The Oakland Athletics are scheduled to face the Mariners on Aug. 1.
But no one knows how many of these Oakland Athletics will be at that game in Seattle.
The White Shoes trudged deeper into last place Tuesday by dropping an 8-3 decision to the Tigers, and it is a virtual certainty that the cast will change before the July 31 non-waiver trade deadline. You may have heard that Billy Beane enjoys making trades. Well, this group is giving the general manager good reason to exercise the full expanse of his creativity.
The A’s are 13 games under .500. They will miss the postseason for the seventh time in eight seasons. They have the worst average attendance in the American League. And the following players are mere months away from free agency: David DeJesus, Josh Willingham, Coco Crisp, Hideki Matsui, Conor Jackson, Rich Harden, and (if his option is declined) Michael Wuertz.
The farm system is thin at the upper levels, so even more veterans could be flipped for prospects — hence rumblings about relievers Grant Balfour, Brian Fuentes, Craig Breslow, and closer Andrew Bailey.

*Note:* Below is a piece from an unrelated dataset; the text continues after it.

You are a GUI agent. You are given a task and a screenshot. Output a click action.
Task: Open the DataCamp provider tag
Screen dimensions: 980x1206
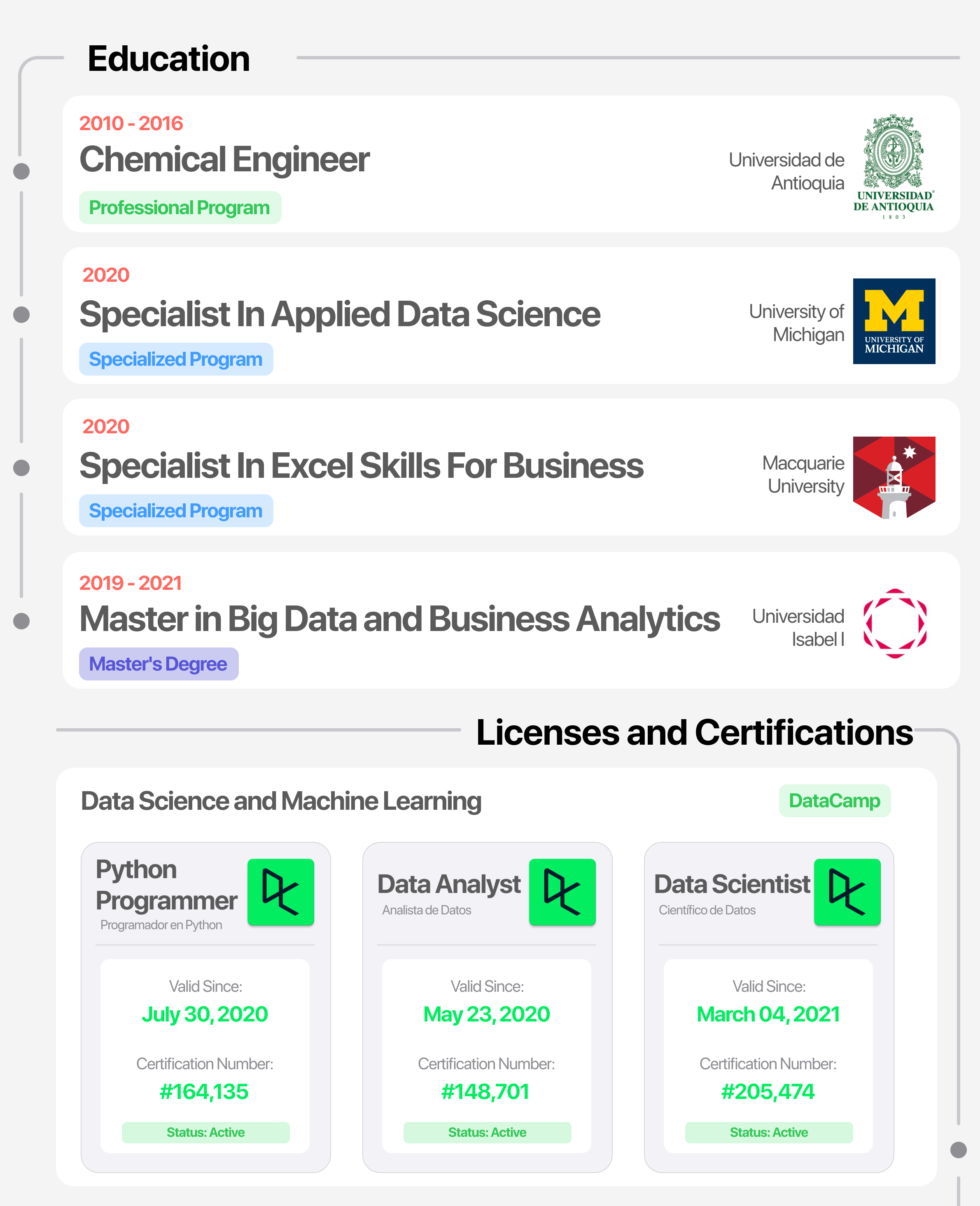point(834,801)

“It is what it is,” A’s manager Bob Melvin said. “It is that time of year. There is a lot of talk about that. I try not to take too much stock in that, because for the most part they are just rumors. It’s just something every team has to deal with when they are in the position we are right now.”
The San Diego Padres have a celebrated warehouse of relief pitchers — Chad Qualls! Mike Adams! Heath Bell! — but don’t be surprised if the A’s lead the majors in trades over the next 12 days.
The Rangers, Orioles, Giants, Pirates, Blue Jays, Brewers and Reds had scouts at Tuesday’s game in Detroit. Texas, while a division rival, would like to add a reliever such as Bailey or Balfour to its bullpen. Milwaukee is in the market for left-handed relief and has interest in Breslow.
But of that group, the Pirates and Reds may be the best candidates to trade with Oakland. Both clubs are interested in relievers and outfield bats. The A’s could supply either.
In fact, I’ll make a prediction: No fewer than two members of the A’s everyday outfield — Willingham in left, Crisp in center, DeJesus in right — will be wearing new uniforms by the end of this month.
Before Tuesday’s game, I asked Willingham to guess who will be in Oakland’s starting outfield for that Aug. 1 game. He laughed. “I have no idea,” he said. “You can’t ask me that.”
When friends and family ask about the rumors, Willingham refers them to his wife, Ginger, who apparently knows enough of the industry chatter to become MLB’s 31st general manager.
“She has all the information,” Willingham said. “I don’t keep up with it — or I try not to, unless somebody tells me something. She reads. She wants to know where her family’s going to be, if we get moved.”
And if we were to ask her, would she say that you’re going to be traded?
“She’d probably say yes,” Willingham replied.
Willingham isn’t so sure. (“I don’t have a feeling, really, until they bring me in the office and tell me I’m traded,” he said.) The truth is that his status has a lot to do with his ongoing recovery from a left Achilles’ tendon strain that forced him to miss three weeks. He came back on July 7 and has an impactful 1.045 OPS (on-base percentage plus slugging percentage) in eight games since.
But Melvin felt Willingham needed the day off on Tuesday, which of course will make the scouts scrutinize his body language and explosiveness all the more when he gets back into the lineup. At this time of year, it doesn’t matter much that Willingham’s season has been a disappointment compared with his 2010 production. General managers care only that he (a) has a track record of hitting for power, (b) won’t cost them any money after this year, and (c) is healthy right now.
“Everything’s good,” Willingham said. “I’m hopefully getting over this Achilles’ thing. I’m not completely over it yet. But I’m a lot better.”
DeJesus is in a similar position to Willingham: His 2011 numbers aren’t great, but teams will want him because of the player he could be over the season’s final two months. Friday marks the one-year anniversary of the right thumb injury that cost DeJesus the remainder of the 2010 season — at a time when his trade stock was soaring.
DeJesus says the thumb injury is a non-issue now. But he entered the series with a .654 OPS — more than 150 points lower than last year. So the scouts will wonder.
Hey, he went 2-for-3 on Tuesday. Maybe it’s a start.
“He’s still a good player,” Melvin said. “He’s still a great athlete. He does good things for us on the defensive end. He’ll get hot.”
Crisp is something of a rare commodity — the switch-hitting center fielder. Melvin referenced Crisp’s willingness to play through pain as one of his attributes, citing “a heel injury and finger thing — a lot of different things going on.” Hmm. Melvin meant it as a compliment, of course, but any medical issue in July is of the utmost importance on the trade market.
Maybe that explains why Crisp’s numbers have been pretty ordinary this year. But those statistics matter about as much as those glossy preseason annuals that picked Oakland to win the AL West. For the A’s, this has become a 12-day season. Pack light, gentlemen.